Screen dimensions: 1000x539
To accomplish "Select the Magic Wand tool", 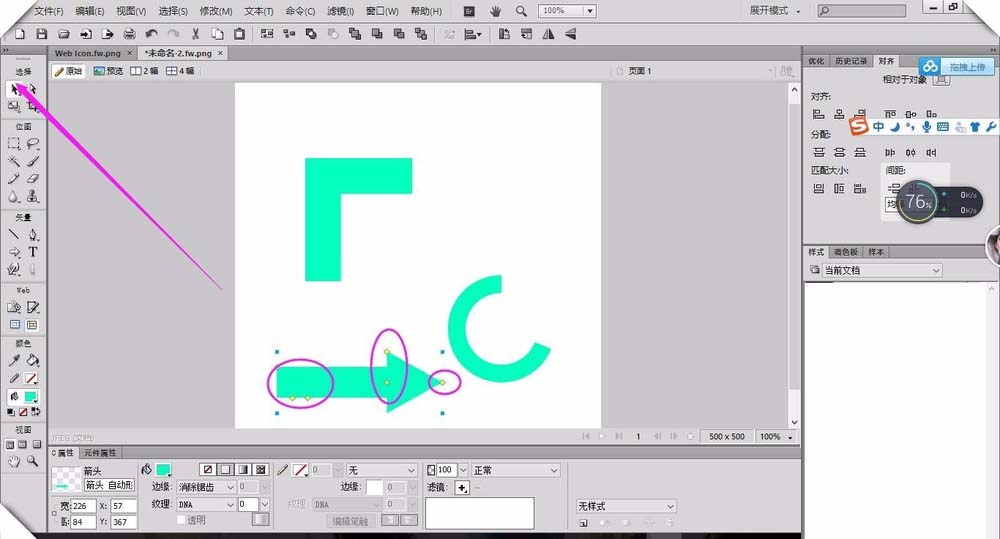I will 14,161.
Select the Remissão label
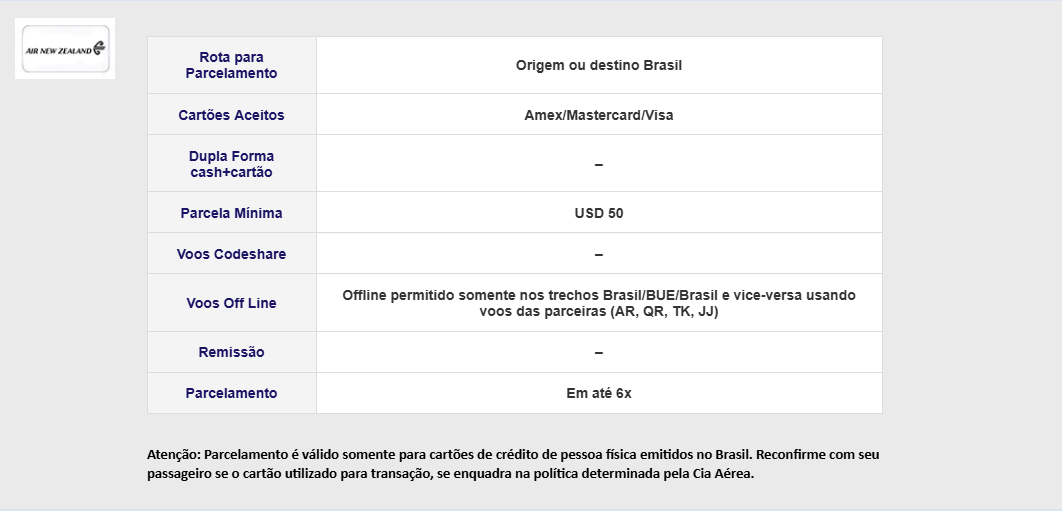 232,352
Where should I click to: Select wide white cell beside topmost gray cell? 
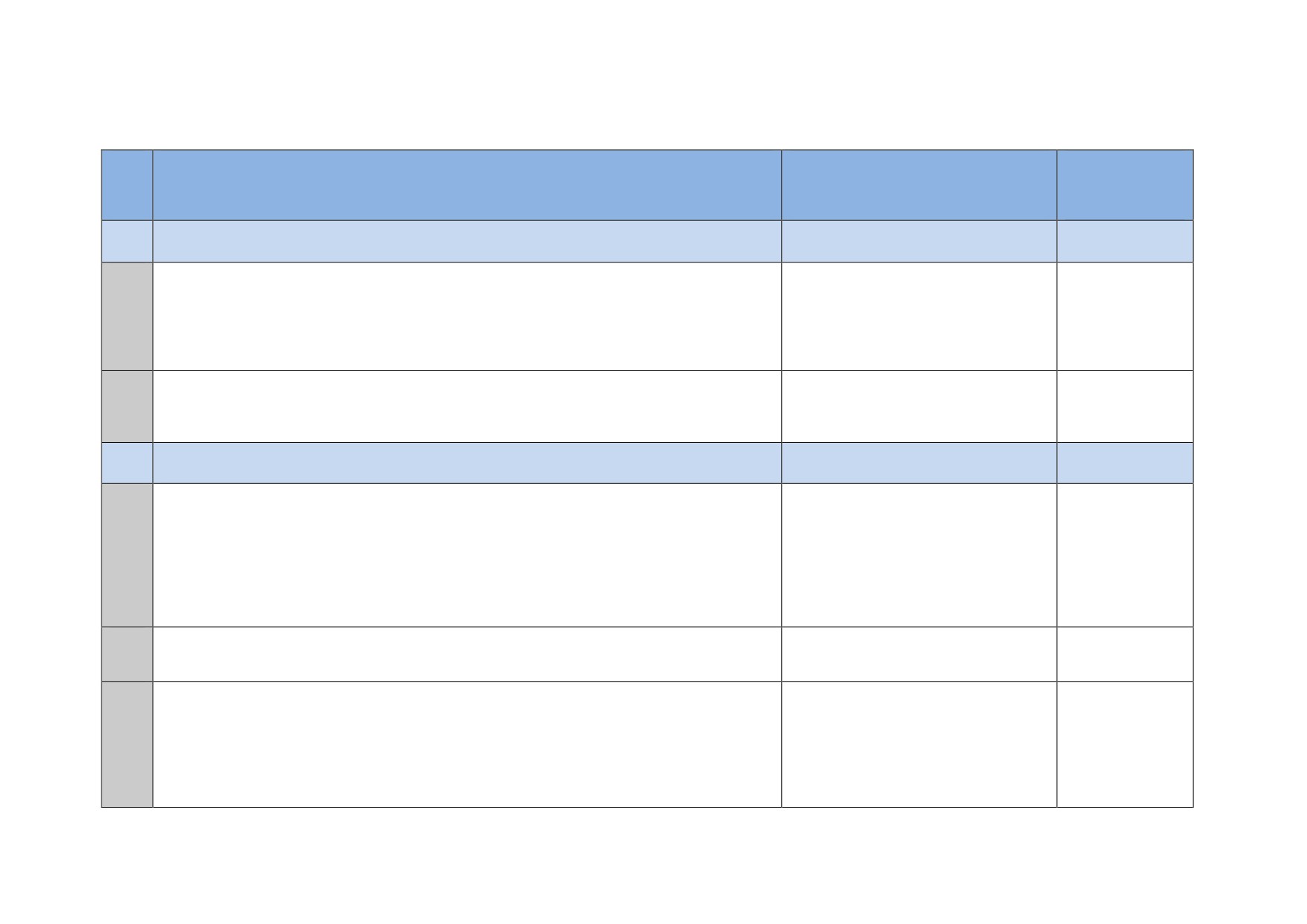pyautogui.click(x=467, y=316)
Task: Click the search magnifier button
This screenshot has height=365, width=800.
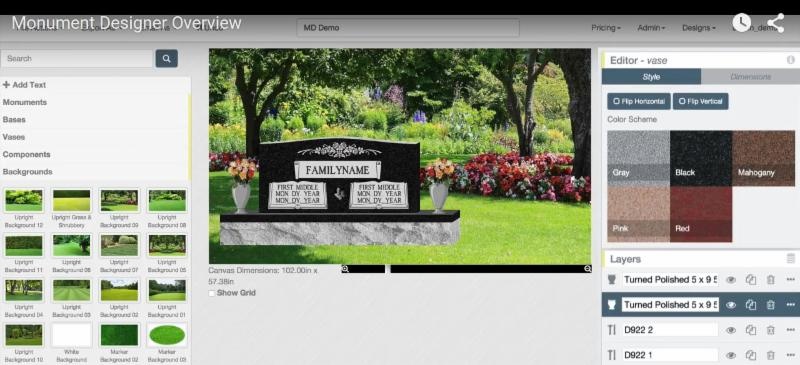Action: pyautogui.click(x=166, y=59)
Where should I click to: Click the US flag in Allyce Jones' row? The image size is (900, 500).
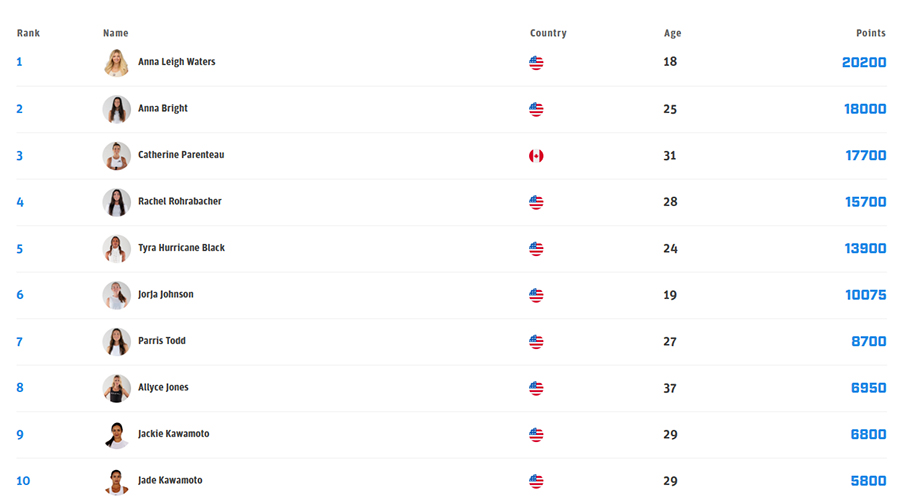pos(536,388)
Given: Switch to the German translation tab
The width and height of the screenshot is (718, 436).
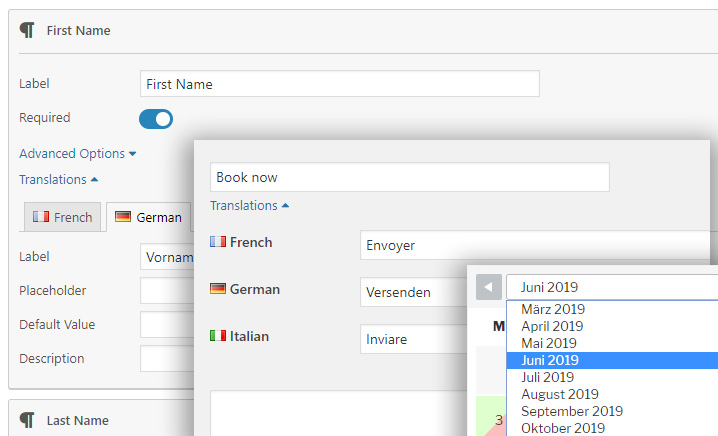Looking at the screenshot, I should pyautogui.click(x=148, y=217).
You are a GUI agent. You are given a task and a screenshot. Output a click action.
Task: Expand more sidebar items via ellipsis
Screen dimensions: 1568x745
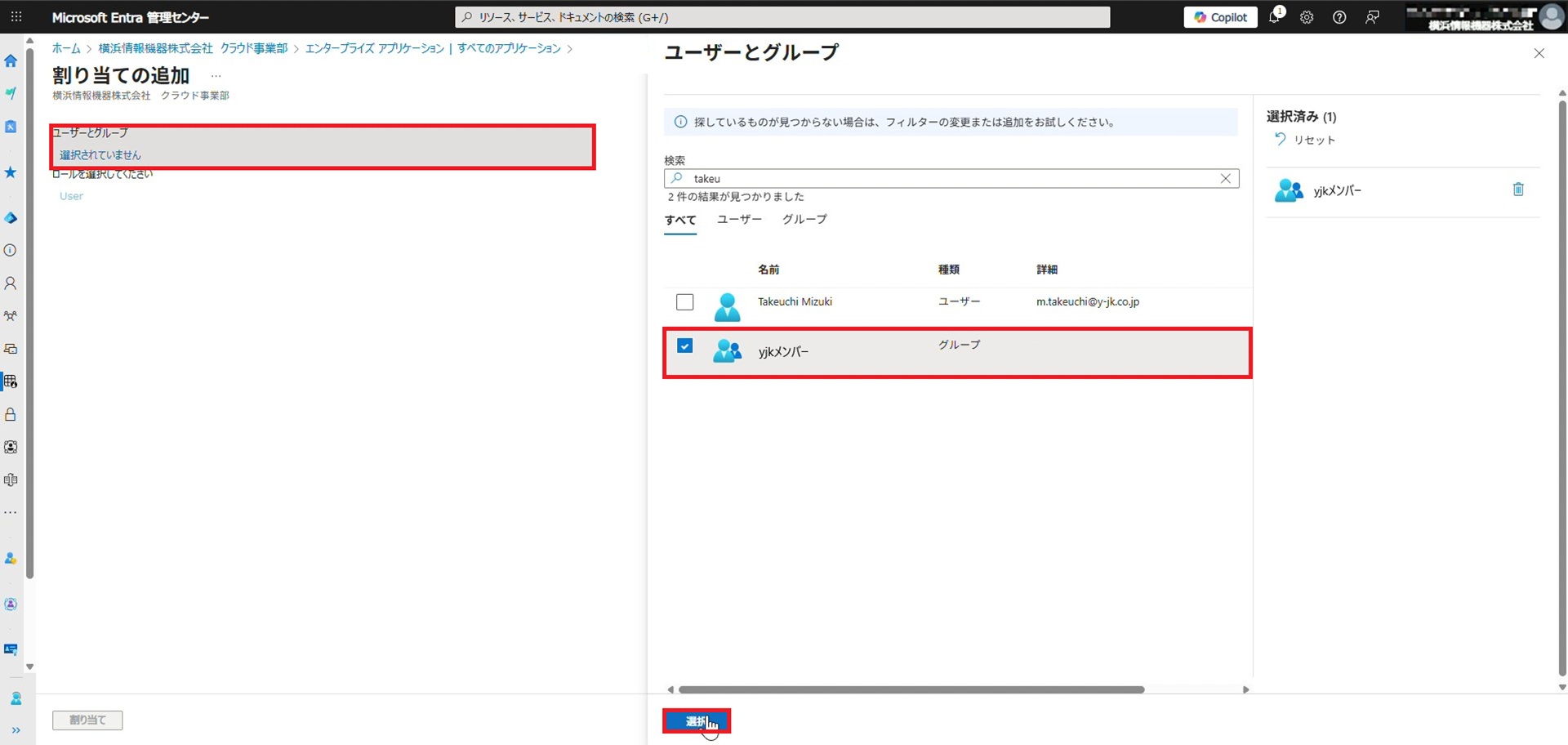coord(11,513)
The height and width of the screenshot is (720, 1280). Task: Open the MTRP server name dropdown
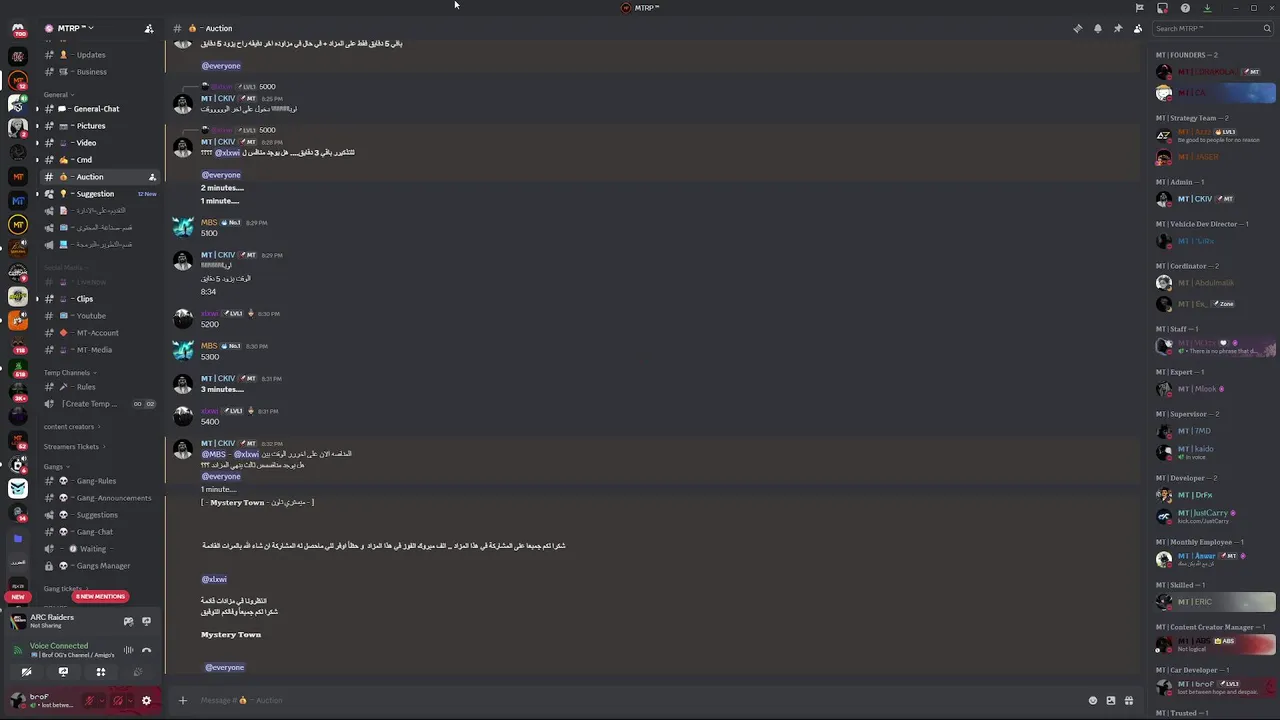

** DIRECTION **
Return the lines unchanged, starting with the line that contains "Given: Switch to the German translation tab" and going on through the last line, both ends included, and leave out the pictures.

** RESULT BELOW **
Given: Switch to the German translation tab
The width and height of the screenshot is (718, 436).
Looking at the screenshot, I should pyautogui.click(x=148, y=217).
You are a GUI agent. You are given a task and a screenshot. Output a click action.
Task: Expand more sidebar items via ellipsis
Screen dimensions: 1568x745
coord(11,513)
The height and width of the screenshot is (720, 1280). Task: Open the MTRP server name dropdown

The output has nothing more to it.